O cinema anda chato. Muito chato, aliás. E tende a ficar pior, sobretudo agora com o adeus à vida de Godard. “Adeus à vida de Godard” não é o nome de um filme, mas poderia ser. Uma de suas últimas realizações, aliás, se chama Adeus à linguagem (2014). A obra se inicia com uma sentença que vale a vida toda de um punhado de cineastas que nascem e morrem diariamente sem ter o que dizer: “Aqueles que não têm imaginação buscam refúgio na realidade”.
Conheci Godard por causa do Márcio Schenatto, que foi meu colega no curso de Jornalismo. Naquela época, eu preferia os filmes do Fellini, mas confesso que fui seduzido por Je Vous Salue, Marie (1985), a que assisti de joelhos diante de uma cópia em VHS emprestada pelo Schenatto. A obra foi rechaçada pelo Papa João Paulo II e proibida no Brasil, inclusive pelo governo do Sarney, o vice que virou presidente na redemocratização.

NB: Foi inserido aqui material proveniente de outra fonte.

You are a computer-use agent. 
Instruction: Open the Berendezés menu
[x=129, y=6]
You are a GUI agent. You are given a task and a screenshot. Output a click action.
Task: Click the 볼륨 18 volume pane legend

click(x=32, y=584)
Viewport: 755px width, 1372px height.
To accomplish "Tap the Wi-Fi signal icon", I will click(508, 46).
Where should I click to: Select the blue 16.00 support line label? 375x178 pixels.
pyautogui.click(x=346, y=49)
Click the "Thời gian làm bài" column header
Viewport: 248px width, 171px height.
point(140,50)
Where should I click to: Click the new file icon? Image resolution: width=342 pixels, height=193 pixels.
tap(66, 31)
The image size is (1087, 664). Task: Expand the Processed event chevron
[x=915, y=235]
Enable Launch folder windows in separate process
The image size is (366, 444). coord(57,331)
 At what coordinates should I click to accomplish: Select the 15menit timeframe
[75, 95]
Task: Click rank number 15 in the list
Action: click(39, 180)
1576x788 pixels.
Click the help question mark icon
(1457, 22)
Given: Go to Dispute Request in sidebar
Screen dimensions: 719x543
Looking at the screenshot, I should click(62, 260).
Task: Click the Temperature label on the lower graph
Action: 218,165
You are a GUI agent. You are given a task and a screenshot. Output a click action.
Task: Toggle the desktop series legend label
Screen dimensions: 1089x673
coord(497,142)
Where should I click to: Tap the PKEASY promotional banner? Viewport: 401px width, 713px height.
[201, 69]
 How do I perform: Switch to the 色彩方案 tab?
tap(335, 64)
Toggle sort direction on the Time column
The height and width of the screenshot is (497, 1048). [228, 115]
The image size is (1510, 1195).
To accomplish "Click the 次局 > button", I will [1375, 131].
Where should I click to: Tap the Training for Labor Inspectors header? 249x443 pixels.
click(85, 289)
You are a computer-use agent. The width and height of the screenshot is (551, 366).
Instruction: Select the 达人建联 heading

Sérgio Augusto, jornalista e pai dos cinéfilos pós-1960, escreveu sobre o episódio em uma crônica publicada pelo Estadão, no caderno Aliás, em 2020, curiosamente, ele abordava Os 35 anos do fim da censura no Brasil. Em 29 de julho de 1985, como contou Sérgio, “a censura foi declarada morta no país”. No entanto, porém, todavia... “Sete meses mais tarde, Sarney, pressionado pela Igreja Católica e líderes evangélicos, proibiu a exibição de Je Vous Salue, Marie, de Jean-Luc Godard, em todo o território Nacional”.
Essa ação impositiva só reforça o que o cineasta deixou como síntese do seu manifesto de vida por meio do cinema: “Aqueles que não têm imaginação buscam refúgio na realidade”. Godard foi demonizado por recontar a história bíblica de Maria (Myriem Roussel) e José (Theirry Rode), desta vez como um casal contemporâneo. Na trama, José é taxista e Maria trabalha em um posto de gasolina. Essa fixação de parte dos espectadores pela realidade sem espaços para a sublimação, licença poética e o escambau, é a muralha que segue sólida atravancando a fruição da filmografia de Godard.
Nesse sentido, é como se o cineasta tivesse morrido antes de cerrar os olhos pela última vez em um silencioso e interminável fade out. Segundo o jornal francês Libération – fundado em 1973 com apoio de Jean-Paul Sartre –, Godard morreu por meio de um suicídio assistido, na última terça-feira. Ele cedeu à morte porque estava exausto. Morre o autor que rasgava os conceitos de narrativa cinematográfica a serviço de uma compreensão facilitada ao espectador.
O cinema de Godard não é linear, porque a vida também não é. Somos afligidos a todos instante, seja por memórias que nos atormentam ou entorpecem ou pela esperança de que amanhã vai ser um dia melhor. Presente e passado se fundem como nos sonhos e nos pesadelos, muito deles que vivenciamos de olhos bem abertos. Mais do que uma pilha de filmes, Godard nos deixa o legado de um autor desesperado por contar histórias, interessado sempre na perspectiva existencialista, como uma constante luta corporal contra um mundo opressor, inquisitor e demonizante.
Je vous salue, Godard.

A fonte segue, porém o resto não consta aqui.